Science Fair Project Encyclopedia
Iaido (居合道 iaidō), also sometimes called iaijutsu (居合術 iaijutsu) or battojutsu (抜刀術 battōjutsu) is a sword based Japanese martial art that trains the motions associated with drawing a katana from its sheath, striking an opponent, removing blood from the blade, and then re-sheathing the katana with smooth, controlled movement. Modern day exponents typically use iaito instead of shinken at least in beginning stages of study.
The emphasis is on drawing the sword and attacking as quickly as possible. Starting positions can be from combative postures or from everyday sitting or standing positions. The ability to react quickly from different starting positions was considered essential for a samurai.

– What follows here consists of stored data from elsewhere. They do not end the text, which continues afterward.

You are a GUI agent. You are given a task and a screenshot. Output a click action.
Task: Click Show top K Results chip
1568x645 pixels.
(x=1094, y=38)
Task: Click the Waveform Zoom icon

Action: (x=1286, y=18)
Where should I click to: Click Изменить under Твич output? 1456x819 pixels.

The Tenshin Shoden Katori Shinto-ryu included iaijutsu in its curriculum in 15th century, and first schools dedicated exclusively to sword drawing appeared some time during the late 16th or early 17th century. Most modern schools consider a samurai called Hayashizaki Jinsuke Minamoto no Shigenobu (1546-1621) as the originator of iaido. Not much is known about his life, and some scholars doubt his existence as a historical figure. The two largest schools of iaido that are practised today, Muso Shinden-ryu and Muso Jikiden Eishin-ryu, both claim a lineage starting with Hayashizaki.
While not a hard and fast rule, frequently the word iaido is used to refer to the modern self improvement oriented form taught by the All Japan Kendo Federation (AJKF) and other iaido associations while iaijutsu is used for the older, combative techniques of the koryu. The word iaido itself was coined by Nakayama Hakudo in early 20th century. Before that various other names like battō, battōjutsu, or saya no uchi were used instead.

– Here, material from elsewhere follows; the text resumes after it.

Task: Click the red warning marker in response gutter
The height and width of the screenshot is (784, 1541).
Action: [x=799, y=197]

The most important part of Iai, sometimes called the 'life of iai', is nukitsuke. This is a very quick draw accomplished by drawing the sword out of the saya (scabbard) while drawing the saya itself back. The blade can be brought out of the scabbard and used in a slashing motion very quickly using nukitsuke.
The two main classical styles (koryu) of iaido practiced worldwide are Muso Jikiden Eishin-ryu and Muso Shinden-ryu. They resemble each other quite strongly because they branched off from one style sometime in the 17th century.
There are several branches of Muso Jikiden Eishin-ryu that are practised today. One person who is considered to be a headmaster is Miura Takeyuki Hirefusa, who holds a 9th dan in MJER.
There are several lines of transmission extant for Muso Shinden-ryu also. One of them claims Mitsuzuka Takeshi as the headmaster, second one (those who are affiliated with Nippon Iaido Kyokai) regard Takada Gakudō as their head teacher.
A newer style of iaijutsu is Toyama-ryu battōjutsu. This is a style originating in the late 19th century, and taught primarily to officers in the Second World War. It is different from the older styles in the sense that it favors quick and sudden, rather than smooth and deliberate, movements. Neither the older styles nor Toyama-ryu can be said to be more effective.